June '08: A Stock Picker's Environment

by: Jason Schwarz

What are the conditions of a stock picker's environment?

  • Condition #1-Fear of economic calamity has been taken off the table.
  • Condition #2-Positive catalysts for recovery are identifiable but will take time to develop.

In such an environment, investors are anxious to put their money to work but are leery of further weakness spreading from the damaged sectors. Welcome to June 08. In case you've forgotten, the Fed will rescue any large financial institution whose collapse poses a risk to the economy (I had to throw that in there for all of you who started to panic over the Lehman (LEH) news from Tuesday).

In my last article, I compiled various quotes from big-time market participants who suggest that we are in the final stages of the credit crisis, the oil spike and the bottomed-out dollar, representing three major components of market weakness whose recovery would provide positive catalysts to the upside. However, I don't think anybody expects these three issues to rapidly improve in the short term. It is going to take some time as they work out the remaining obstacles.

Let's look at financials as an example: further declines in real estate valuations will put continued pressure on the financials (NYSEARCA:XLF). Standard & Poor's agrees. On Monday they lowered their ratings on Lehman Brothers, Merrill Lynch (MER) and Morgan Stanley (NYSE:MS) on concerns about further write-downs in their holdings of U.S. mortgage and residential construction loans. Who wants to invest in a balance sheet with sinking collateral?

The mark-to-market disclosure requirements of Sarbanes Oxley have fundamentally changed the way financials do business. As they adapt their business models to deal with the new transparency, a long term recovery in the sector cannot happen until real estate finds its bottom. It seems logical that a bottom won't happen until prices give back 50% of the 2003-2006 'easy lending' gains. Data from a typical California neighborhood like Thousand Oaks show us that median home prices jumped from $425,000 in 2003 to $770,000 in 2006/2007. Current prices are $669,000. That leaves us with another 12% to drop before we start to bottom out. We're headed in the right direction but we're not through all of the pain yet.

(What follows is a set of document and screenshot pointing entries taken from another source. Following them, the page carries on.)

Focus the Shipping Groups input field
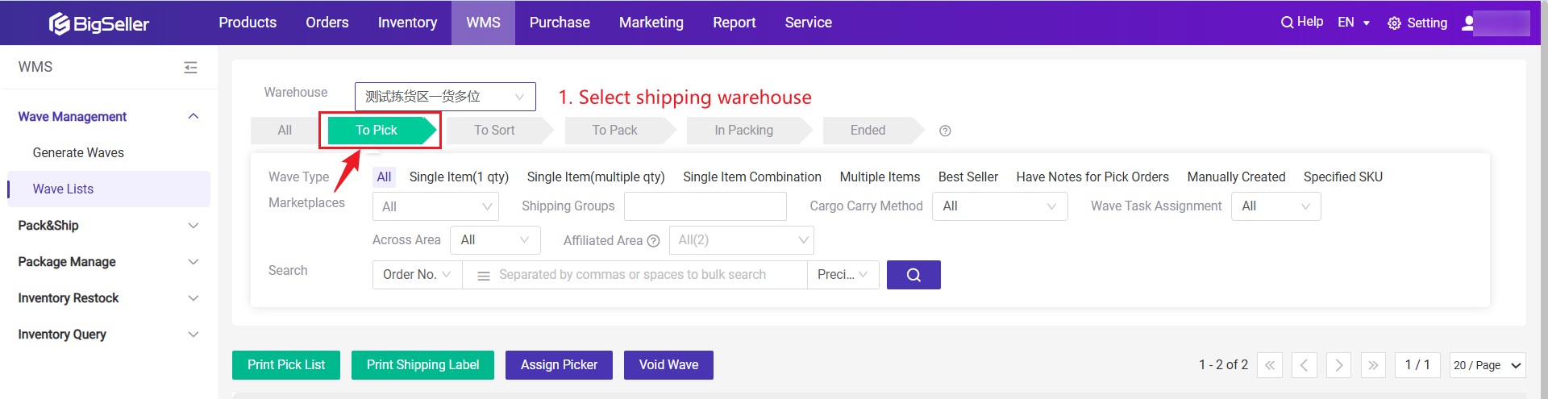This screenshot has height=399, width=1548. (x=705, y=206)
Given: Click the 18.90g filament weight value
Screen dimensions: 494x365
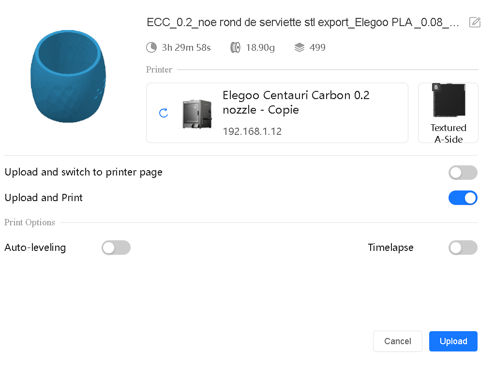Looking at the screenshot, I should 260,47.
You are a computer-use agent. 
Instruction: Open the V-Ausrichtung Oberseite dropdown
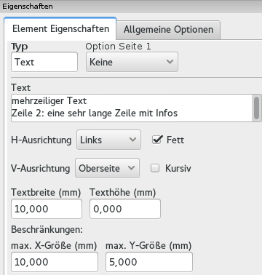click(107, 168)
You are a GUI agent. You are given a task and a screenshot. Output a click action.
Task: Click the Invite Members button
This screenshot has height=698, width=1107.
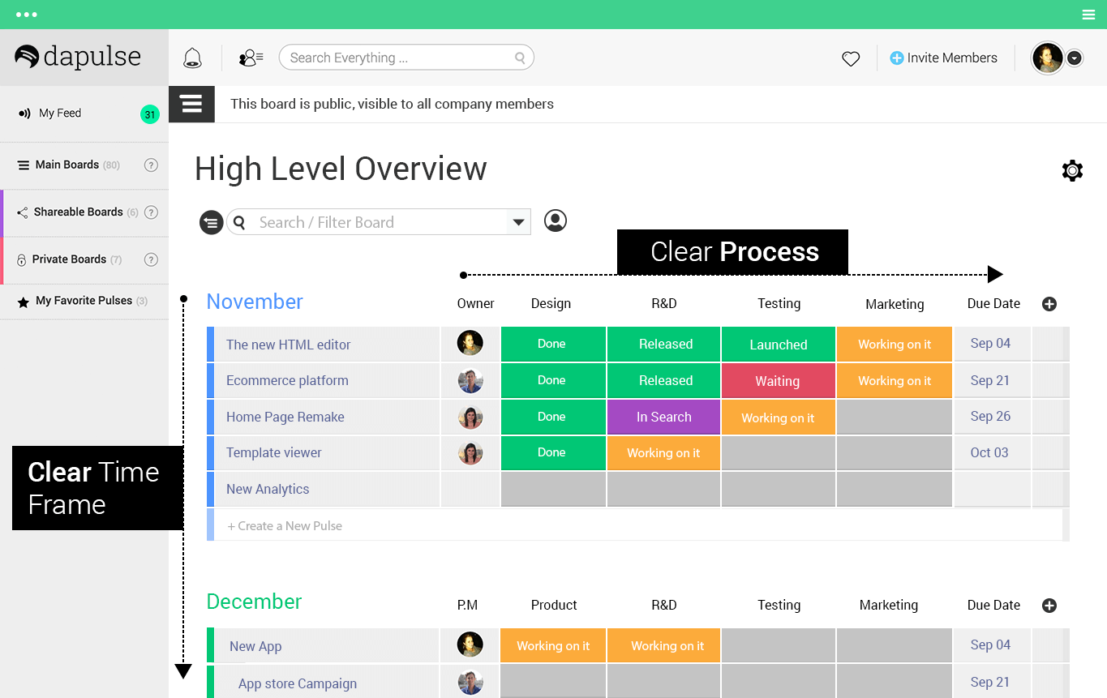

With an ultra-sensitive, election-year government working to avoid a widespread calamity we find ourselves in the midst of a perfect setup for robust stock picker returns. Anxious money will pour into the best-of-breed growers over the next few months. Back in January, when hedge fund manager Doug Kass correctly forecast the current market climate, #11 on his list of predictions was "investors pay up -real up -for growth. The three horsemen -- Research In Motion (RIMM), Apple Computer (NASDAQ:AAPL), and Google (NASDAQ:GOOG) move into bubble status. Their shares double in 2008 even as most equities decline." (thestreet.com)

Picking the obvious growth stories is the best way to play the beginning of the 2nd half recovery that Ben Bernanke spoke of on Tuesday. Low domestic interest rates, emerging market weakness, a low US dollar and declining real estate all lead us to the same conclusion-there aren't any investment alternatives. People have to put their money somewhere. I recommend staying away from the indexes as they sort out the final stages of weakness. Instead, focus on those companies who have a story to tell, a catalyst that will fundamentally carry them through the remaining rough period.

Our firm, Lone Peak Asset Management, is increasingly shifting client funds away from general sector funds and into unit trust portfolios that can more efficiently capitalize in a stock picker's environment. Such portfolio's are built around specific growth catalysts like the China Rebuild Portfolio, the Apple iPhone Portfolio, the Hybrid Automotive Portfolio and the McCain/Obama Portfolios. Cherry pick the high growth companies when the broad market takes them down. Respect the phase. The overall market is setting up to run again, but now is the time to be invested in the proven winners.